A Daughters Perspective
As you all know from reading Healthy Momma Bee, my mom has done an incredible job losing weight. Throughout the process, she worked really hard, but I think it was much easier for her than it was for me.
When my mom first started losing her weight I was so proud of her. I could see how hard she was working to lose the weight. She was eating smaller portions and going to the gym all of the time. She would want to exercise with me about three times a week and when I didn't want to, she would say "Really? You're gonna let you're old, fat Momma beat you?" Of course, that really got me off the couch and into the gym with her.
Things were going really well between us until she lost enough weight to be just about a few sizes larger than me. Her clothes were too big for her and she started asking me if she could borrow some of my clothes. She could fit into my leggings and some of my shirts.
I'm going to be honest here, it bothered me. It really bothered me.
As she got smaller, I felt like I was growing larger because my mom could fit into my clothing. I
knew it wasn't true, but it kept on haunting me. I've had confidence issues for as long as I could remember and having my mom lose the weight and fit in my clothes pushed the issues further.
Every time she asked me if she looked any skinnier or if she looked good, I would put a smile on my face and tell her that she did, because she always did, but there was a part of me that was really bothered by the whole process. Unfortunately, I never told her.

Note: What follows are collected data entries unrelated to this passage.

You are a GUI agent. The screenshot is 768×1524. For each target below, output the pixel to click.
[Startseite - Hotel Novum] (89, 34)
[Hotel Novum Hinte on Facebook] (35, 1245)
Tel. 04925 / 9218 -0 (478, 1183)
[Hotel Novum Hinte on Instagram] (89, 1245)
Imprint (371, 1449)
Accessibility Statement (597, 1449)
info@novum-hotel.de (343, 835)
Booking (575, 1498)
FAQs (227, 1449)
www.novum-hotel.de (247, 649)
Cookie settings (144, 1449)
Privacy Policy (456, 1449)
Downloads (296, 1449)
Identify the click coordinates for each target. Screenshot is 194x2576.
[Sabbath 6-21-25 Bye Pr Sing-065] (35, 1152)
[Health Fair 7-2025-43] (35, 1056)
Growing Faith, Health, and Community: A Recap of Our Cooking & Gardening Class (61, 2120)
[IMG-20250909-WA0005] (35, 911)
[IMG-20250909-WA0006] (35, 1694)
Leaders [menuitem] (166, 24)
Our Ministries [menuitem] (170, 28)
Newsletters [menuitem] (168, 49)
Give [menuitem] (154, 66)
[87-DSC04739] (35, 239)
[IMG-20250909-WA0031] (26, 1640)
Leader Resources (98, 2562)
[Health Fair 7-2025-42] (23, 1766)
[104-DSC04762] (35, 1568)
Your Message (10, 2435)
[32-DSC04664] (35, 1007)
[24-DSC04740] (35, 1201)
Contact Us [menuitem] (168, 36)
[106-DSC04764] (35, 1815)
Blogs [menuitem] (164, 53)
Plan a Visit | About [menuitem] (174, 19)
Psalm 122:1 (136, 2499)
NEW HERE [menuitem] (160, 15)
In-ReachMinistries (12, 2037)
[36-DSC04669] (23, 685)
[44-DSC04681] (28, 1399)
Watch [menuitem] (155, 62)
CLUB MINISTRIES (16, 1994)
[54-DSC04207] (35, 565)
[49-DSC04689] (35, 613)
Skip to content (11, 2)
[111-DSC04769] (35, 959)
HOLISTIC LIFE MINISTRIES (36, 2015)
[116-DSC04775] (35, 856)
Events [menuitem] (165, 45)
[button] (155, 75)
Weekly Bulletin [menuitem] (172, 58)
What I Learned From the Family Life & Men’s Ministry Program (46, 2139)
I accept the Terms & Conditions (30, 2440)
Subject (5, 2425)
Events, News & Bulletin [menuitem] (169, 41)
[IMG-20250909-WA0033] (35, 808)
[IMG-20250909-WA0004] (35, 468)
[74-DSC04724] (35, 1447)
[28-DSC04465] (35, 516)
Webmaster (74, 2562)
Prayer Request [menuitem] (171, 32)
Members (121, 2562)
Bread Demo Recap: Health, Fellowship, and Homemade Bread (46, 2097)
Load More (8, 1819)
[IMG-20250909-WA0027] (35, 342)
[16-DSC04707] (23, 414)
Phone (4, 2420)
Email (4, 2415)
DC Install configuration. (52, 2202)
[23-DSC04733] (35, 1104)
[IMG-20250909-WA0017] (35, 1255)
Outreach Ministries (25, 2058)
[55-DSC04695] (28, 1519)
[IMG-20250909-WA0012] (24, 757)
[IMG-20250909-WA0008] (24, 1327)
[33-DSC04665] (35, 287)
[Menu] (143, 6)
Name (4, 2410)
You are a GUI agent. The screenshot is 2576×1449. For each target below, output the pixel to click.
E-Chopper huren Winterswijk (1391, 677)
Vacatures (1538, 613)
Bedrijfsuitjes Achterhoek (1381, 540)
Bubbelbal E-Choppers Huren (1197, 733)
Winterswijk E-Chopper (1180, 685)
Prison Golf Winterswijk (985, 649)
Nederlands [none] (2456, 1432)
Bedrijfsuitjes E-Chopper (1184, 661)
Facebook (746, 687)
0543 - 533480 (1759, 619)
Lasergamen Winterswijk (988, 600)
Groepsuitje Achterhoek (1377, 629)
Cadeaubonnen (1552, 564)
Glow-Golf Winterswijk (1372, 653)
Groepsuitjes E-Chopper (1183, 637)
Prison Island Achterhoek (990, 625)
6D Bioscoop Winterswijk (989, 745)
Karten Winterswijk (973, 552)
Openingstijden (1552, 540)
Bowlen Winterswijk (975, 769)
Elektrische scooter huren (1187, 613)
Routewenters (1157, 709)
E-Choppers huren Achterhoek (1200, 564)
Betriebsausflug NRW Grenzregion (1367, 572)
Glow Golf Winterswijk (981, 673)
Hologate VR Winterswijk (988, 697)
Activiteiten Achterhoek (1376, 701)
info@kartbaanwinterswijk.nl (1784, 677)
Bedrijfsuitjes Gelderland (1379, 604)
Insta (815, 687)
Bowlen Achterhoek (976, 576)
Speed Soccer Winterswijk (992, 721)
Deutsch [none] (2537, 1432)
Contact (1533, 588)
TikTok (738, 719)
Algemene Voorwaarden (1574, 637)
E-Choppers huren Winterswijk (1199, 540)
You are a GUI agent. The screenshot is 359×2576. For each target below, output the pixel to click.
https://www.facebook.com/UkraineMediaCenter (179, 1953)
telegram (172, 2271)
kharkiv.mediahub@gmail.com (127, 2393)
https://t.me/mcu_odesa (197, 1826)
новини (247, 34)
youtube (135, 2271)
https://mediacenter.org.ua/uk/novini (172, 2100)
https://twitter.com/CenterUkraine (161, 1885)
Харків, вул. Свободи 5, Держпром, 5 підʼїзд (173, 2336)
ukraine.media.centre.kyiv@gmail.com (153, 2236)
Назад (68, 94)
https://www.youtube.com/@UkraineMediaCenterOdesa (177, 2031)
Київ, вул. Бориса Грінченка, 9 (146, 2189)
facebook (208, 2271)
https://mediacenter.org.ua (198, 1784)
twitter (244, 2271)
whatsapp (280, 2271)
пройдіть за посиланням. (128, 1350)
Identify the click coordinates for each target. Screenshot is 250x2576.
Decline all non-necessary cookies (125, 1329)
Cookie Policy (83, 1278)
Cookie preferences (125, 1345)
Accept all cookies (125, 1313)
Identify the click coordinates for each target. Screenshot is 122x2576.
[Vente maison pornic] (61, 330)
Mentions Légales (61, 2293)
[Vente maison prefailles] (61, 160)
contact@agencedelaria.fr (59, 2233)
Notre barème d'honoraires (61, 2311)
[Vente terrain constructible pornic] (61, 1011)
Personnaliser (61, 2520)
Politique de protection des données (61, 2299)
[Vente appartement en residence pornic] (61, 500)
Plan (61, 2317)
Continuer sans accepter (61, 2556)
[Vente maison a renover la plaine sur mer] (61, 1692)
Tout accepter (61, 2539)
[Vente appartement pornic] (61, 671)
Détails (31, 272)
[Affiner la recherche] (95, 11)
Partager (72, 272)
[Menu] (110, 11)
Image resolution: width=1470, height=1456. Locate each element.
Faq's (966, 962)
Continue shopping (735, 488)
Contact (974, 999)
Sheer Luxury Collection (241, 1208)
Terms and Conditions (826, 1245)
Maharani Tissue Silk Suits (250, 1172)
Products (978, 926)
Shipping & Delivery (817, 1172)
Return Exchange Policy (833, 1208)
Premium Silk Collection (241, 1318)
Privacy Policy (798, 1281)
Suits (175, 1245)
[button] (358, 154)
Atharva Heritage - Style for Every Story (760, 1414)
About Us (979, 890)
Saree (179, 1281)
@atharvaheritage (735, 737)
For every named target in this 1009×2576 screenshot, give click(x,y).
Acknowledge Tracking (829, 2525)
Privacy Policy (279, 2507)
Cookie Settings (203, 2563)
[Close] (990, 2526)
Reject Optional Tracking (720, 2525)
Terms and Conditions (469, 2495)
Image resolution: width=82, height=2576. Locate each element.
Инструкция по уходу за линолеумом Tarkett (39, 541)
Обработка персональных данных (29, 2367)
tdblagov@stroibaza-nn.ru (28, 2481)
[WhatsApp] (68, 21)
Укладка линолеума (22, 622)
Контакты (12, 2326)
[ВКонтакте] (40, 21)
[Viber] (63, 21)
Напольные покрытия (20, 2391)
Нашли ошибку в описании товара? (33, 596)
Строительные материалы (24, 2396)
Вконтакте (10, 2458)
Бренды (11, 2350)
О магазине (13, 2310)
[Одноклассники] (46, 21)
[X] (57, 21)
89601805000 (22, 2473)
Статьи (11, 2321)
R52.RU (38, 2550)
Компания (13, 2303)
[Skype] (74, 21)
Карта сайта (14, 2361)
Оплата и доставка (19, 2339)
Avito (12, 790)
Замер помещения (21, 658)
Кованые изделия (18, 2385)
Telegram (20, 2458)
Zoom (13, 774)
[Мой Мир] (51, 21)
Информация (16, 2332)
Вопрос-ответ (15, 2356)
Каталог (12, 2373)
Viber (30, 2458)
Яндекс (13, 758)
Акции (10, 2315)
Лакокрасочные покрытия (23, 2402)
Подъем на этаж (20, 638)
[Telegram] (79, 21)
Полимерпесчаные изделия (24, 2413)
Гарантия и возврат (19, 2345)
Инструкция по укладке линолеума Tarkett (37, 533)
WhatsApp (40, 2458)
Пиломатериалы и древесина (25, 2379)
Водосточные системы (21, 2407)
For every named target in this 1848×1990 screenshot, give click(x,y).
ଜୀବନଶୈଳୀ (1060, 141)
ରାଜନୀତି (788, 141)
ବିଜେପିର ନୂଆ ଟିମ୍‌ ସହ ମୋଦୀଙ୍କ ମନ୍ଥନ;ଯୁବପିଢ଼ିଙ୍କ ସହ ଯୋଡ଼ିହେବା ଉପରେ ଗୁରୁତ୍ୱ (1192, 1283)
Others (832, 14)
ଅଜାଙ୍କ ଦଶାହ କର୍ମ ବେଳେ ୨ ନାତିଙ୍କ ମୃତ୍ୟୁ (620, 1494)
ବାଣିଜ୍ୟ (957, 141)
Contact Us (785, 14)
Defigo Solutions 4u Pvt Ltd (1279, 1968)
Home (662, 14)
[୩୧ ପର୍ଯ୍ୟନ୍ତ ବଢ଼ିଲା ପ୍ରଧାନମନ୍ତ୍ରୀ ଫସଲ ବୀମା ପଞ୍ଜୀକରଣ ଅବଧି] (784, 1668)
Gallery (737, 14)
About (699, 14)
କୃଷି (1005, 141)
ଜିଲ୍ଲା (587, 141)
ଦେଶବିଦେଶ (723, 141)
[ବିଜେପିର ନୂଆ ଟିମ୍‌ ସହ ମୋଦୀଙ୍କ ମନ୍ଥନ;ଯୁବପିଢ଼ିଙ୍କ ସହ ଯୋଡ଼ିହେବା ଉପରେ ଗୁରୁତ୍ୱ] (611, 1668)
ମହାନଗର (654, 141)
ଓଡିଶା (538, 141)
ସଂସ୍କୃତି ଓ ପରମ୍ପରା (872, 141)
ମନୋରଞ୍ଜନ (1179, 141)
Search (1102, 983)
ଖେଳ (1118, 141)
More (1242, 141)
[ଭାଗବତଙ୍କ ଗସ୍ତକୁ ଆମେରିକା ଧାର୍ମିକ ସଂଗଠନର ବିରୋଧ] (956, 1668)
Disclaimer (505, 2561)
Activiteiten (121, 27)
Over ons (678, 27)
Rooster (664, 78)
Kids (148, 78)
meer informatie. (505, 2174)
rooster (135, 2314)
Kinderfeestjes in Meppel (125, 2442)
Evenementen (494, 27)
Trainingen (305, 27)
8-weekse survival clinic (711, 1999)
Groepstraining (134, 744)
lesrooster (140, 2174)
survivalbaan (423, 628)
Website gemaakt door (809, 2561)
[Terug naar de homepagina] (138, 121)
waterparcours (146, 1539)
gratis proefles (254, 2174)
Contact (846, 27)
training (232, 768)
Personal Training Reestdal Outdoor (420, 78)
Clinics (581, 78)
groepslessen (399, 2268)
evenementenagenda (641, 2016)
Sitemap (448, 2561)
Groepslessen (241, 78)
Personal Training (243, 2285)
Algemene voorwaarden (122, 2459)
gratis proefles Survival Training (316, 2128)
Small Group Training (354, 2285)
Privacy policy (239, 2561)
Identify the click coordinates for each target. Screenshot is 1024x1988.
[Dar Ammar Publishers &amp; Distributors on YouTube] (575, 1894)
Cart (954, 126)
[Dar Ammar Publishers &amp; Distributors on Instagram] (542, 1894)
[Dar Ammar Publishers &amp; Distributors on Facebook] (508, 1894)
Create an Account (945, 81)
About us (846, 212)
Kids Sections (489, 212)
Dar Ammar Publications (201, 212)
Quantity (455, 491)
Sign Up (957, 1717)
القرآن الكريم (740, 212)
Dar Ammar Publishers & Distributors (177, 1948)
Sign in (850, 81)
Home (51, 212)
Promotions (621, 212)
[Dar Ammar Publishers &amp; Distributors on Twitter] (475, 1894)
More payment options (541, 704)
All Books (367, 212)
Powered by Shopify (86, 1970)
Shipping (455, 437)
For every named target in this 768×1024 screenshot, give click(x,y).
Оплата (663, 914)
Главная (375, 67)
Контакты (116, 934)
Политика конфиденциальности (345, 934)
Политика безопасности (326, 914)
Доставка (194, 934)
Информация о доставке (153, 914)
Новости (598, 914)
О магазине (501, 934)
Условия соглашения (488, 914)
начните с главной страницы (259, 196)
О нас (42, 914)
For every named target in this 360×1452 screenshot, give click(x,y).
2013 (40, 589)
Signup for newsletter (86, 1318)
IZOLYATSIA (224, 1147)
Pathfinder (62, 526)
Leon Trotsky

Once she fit into a size 12 jeans I got really upset, because it was only one size bigger than I was at the time. I became very nervous about her becoming smaller than me, and I don't know why. She must have known that something was wrong because she was asking me if I was okay for months. Up until that time, I told her I was okay and that nothing was bothering me. The thing you should know about my mom is that she's very perceptive and she knows me very well. She knew I wasn't okay, but she gave me space. Knowing that eventually I would talk to her.
By the time she fit into a size 12, I was ready to talk. I opened up and started to talk to her about how I felt about her weight loss. I told her that I was so proud of her and everything that she had accomplished. Momma B told me all the good things about losing weight and that she was so upset when she was heavy. After she told me about why she wanted to lose the weight and I understood her motivation, her words inspired me to start to also lose a couple of pounds.
I'm proud to say that I dropped from a size 10 to an 8 because of my moms help.
A couple weeks ago my mom and I went to the mall to buy some new clothes. That's one of our favorite things to do together these days. We gathered a whole bunch of clothes and brought them into the fitting room where we tried them on. It was so much fun and to be completely honest, we looked really good!
As we were trying on the clothes we both looked in the mirror and I realized something that I never
wanted to believe before... that we looked so much like sisters!
My mom will always be my inspiration and until the day I die and I will always be proud of her.
She is my teammate, workout partner, and overall best friend.
I hope that my mom can inspire you as much as she inspired me.